>>>>>
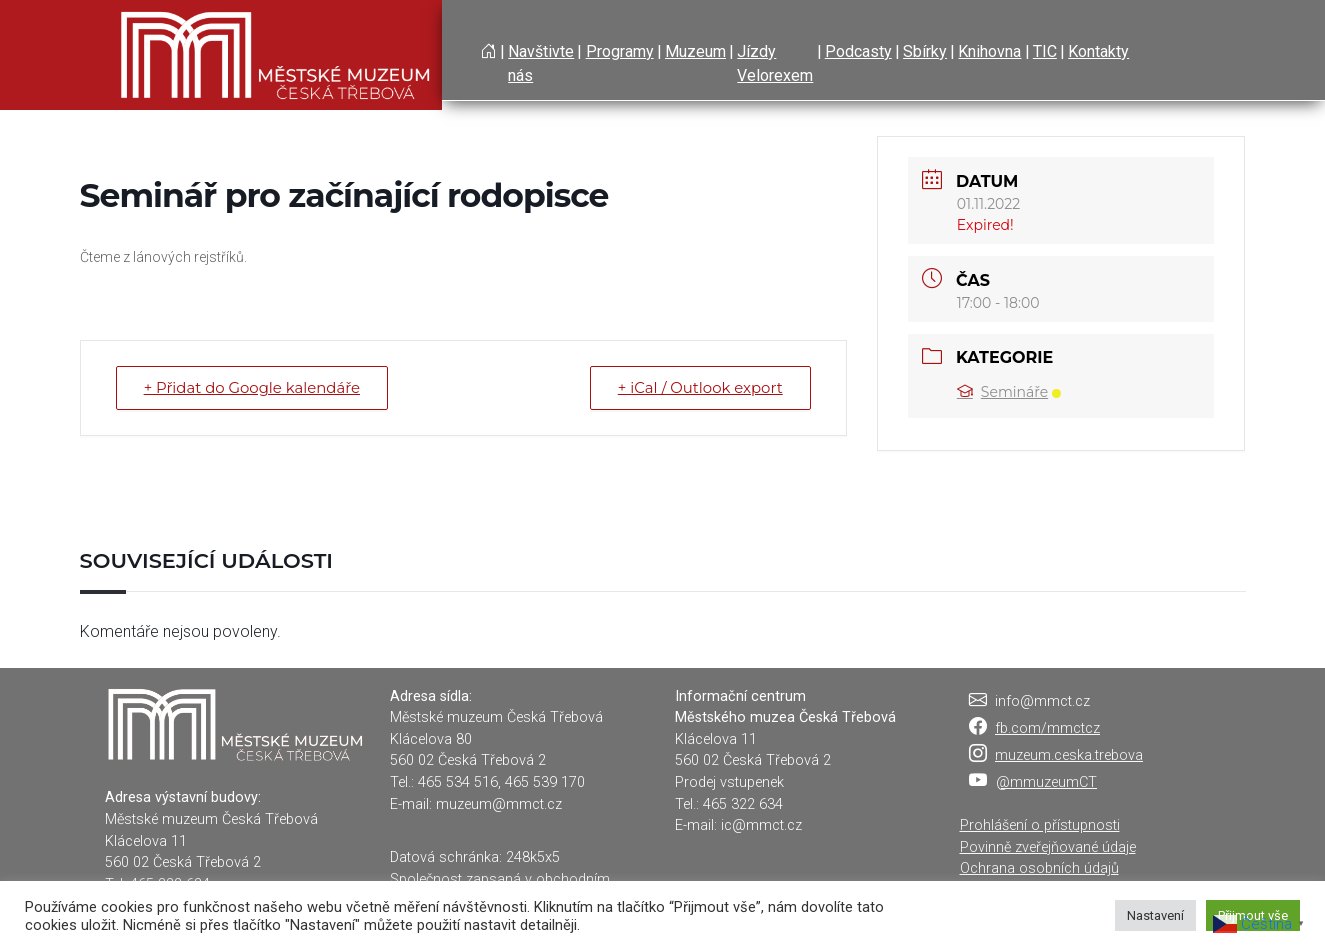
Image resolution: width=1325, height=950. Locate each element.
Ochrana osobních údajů (1039, 868)
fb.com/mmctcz (1047, 728)
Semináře (1009, 392)
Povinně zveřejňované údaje (1048, 847)
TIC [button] (1045, 51)
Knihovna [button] (989, 51)
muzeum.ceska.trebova (1069, 755)
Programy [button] (620, 51)
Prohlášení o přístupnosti (1040, 825)
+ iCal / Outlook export (699, 387)
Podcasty (858, 51)
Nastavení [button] (1155, 915)
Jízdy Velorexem (775, 63)
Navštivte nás (541, 63)
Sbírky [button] (925, 51)
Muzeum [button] (695, 51)
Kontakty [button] (1098, 51)
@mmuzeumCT (1046, 782)
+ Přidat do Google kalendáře (254, 387)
<<<<<
Copy out the entries from the line containing "fb.com/mmctcz (1047, 728)" through the last one, both included, keeping every character as it appears.

### Full answer
fb.com/mmctcz (1047, 728)
Semináře (1009, 392)
Povinně zveřejňované údaje (1048, 847)
TIC [button] (1045, 51)
Knihovna [button] (989, 51)
muzeum.ceska.trebova (1069, 755)
Programy [button] (620, 51)
Prohlášení o přístupnosti (1040, 825)
+ iCal / Outlook export (699, 387)
Podcasty (858, 51)
Nastavení [button] (1155, 915)
Jízdy Velorexem (775, 63)
Navštivte nás (541, 63)
Sbírky [button] (925, 51)
Muzeum [button] (695, 51)
Kontakty [button] (1098, 51)
@mmuzeumCT (1046, 782)
+ Přidat do Google kalendáře (254, 387)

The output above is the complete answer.